**REQUIRED ACTIONS:**
**A.** Answer these questions about the reader comments on Krugman's piece:
(i) What city appears beside the name Joe Gilkey?
(ii) For how many years has TJ McWoods been an expat?
(iii) What yearly classes does TJ McWoods's daughter take?
**B.** Write a continuation of the reader comments on Krugman's piece, starting after their last sentence.

**TEXT FOR ANALYSIS:**
This comment was submitted in response to Krugman’s piece:

Joe Gilkey

Seattle 1 hour ago

While arming teachers in this day and age is not a good idea, we do have an abundance of highly qualified veterans in need of a good job that would make short work of these cowards that prey on unarmed students. It would be worth every penny of the added expense if future perpetrators knew they would be up against combat experienced ex servicemen with protective vests and automatic weapons, who would without question risk life and limb to protect a school full of children. There may be innocent life lost with this approach to protection, however it would put an end to these massacres occurring today. Trump was right in saying this was a soft target, and until we reach the end of the violent reactionary potential of today’s youths, we do have the people with the needed skills, and the willingness, to prevent any more of these unopposed tragedies.

This was the most popular comment, from Australia:

TJ McWoods

Tasmania 13 hours ago

As an expat of 14 years, raising a teenager in Australia, and viewing the USA from a great distance, the differences between nations is stark.

My daughter takes yearly water safety classes taught through year 10 in Oz. School safety means not running in the hallways. She will never experience an active shooter drill. Australia has NEVER experienced a school shooting.

Data extracted from a collection
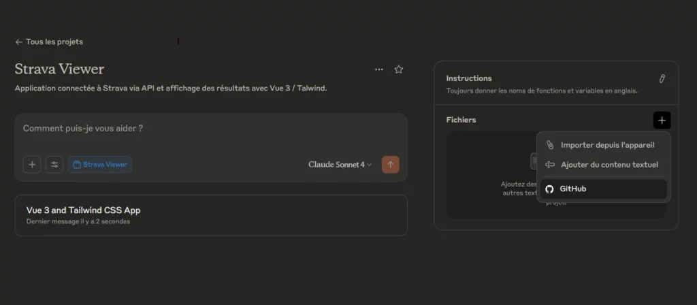
Task: Click the Strava Viewer project title
Action: (60, 69)
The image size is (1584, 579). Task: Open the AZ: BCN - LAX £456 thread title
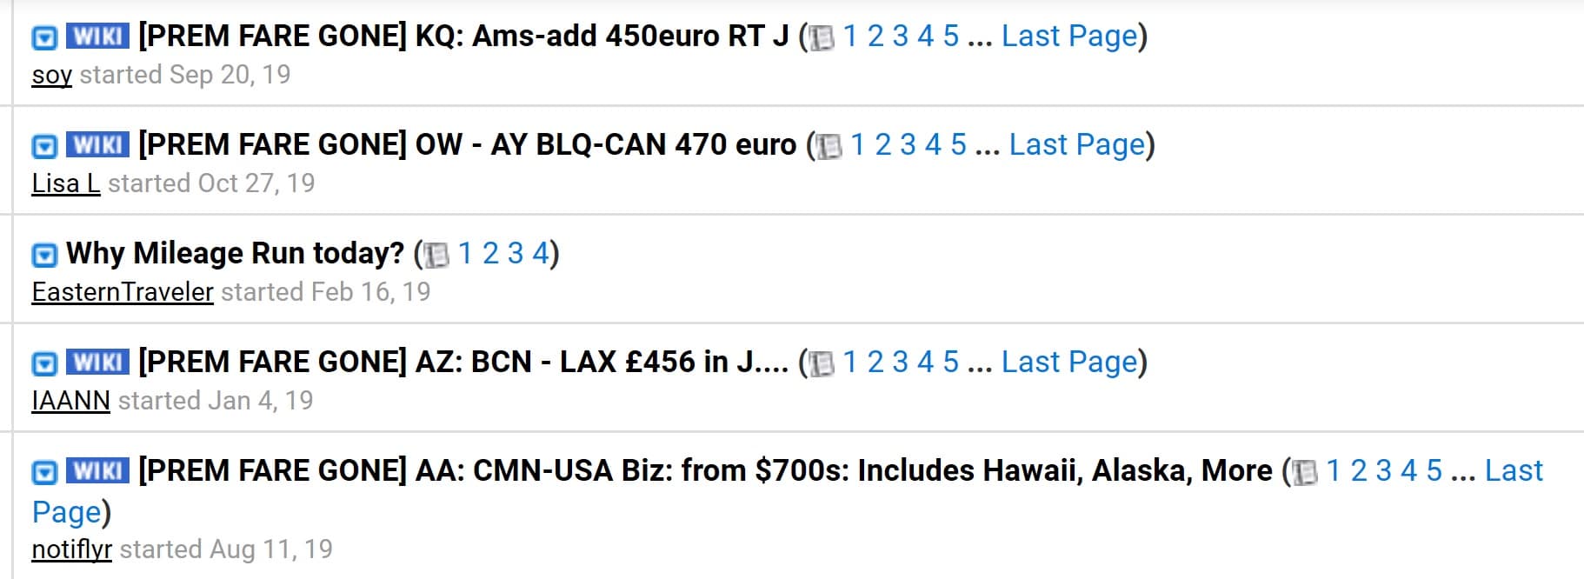463,362
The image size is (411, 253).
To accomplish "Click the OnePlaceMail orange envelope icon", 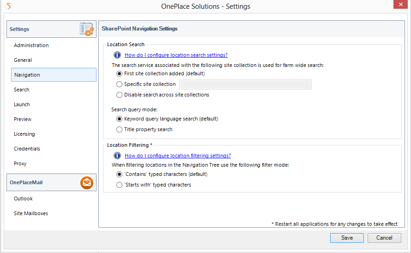I will (86, 183).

**ANSWERS IN ORDER:**
**A.**
(i) Seattle
(ii) 14 years
(iii) Water safety classes

**B.**
My daughter has yet to see an armed security guard anywhere in Australia but I clearly remember my then 10 year old daughter asking me why an armed guard was in grandma’s local (USA) library.

My daughter has never met an Australian who owns a gun. I doubt she ever will.

My daughter will likely never lose an Australian relative, friend or school mate to a gun death. I’ve lost a grandmother and 2 close friends to gunfire, but that was in the USA. Hasn’t happened here.

My daughter does not get startled by noises that sound like gunfire. I still instinctively look for cover. She thinks I’m weird.

Fortunately we get to see all the US mayhem from afar. Unfortunately, 10’s of millions of American school children do not.

This comment was also very popular:

David Doney

I.O.U.S.A. 13 hours ago

One of many obvious problems with arming teachers is that shooters nervous they might face a teacher with a pistol* will simply pick a different soft target (e.g., restaurants, malls, day care centers, etc.) Are we going to arm everyone? Day care center nannies with shotguns, anyone?

In addition to the prudent measures we hear about all the time, we can take a lesson from cars and healthcare insurance (pre-Trump) and require all gun owners to be insured. They would have to be members of a well-regulated state militia with financial liability for the misdeeds of its members, with insurance premiums paid for by those members based on the risk profile of the militia.

This is only fair, as who has to pay for the misdeeds of the shooters? You and me through higher law enforcement and health insurance costs.

*Pistol-toting half-trained teachers are not a big worry for a moderately skilled shooter with an assault rifle anyway. And they can kill dozens before teachers can react with such weapons. And do you want the teachers in a gun battle with an assailant with your kids in the crossfire? We have to get the guns off the street.

Obviously, arming teachers (as Don the Con suggested) is a bad idea– taking down a teenager armed with an AR-15 requires special training and experience, not something the average teacher can acquire.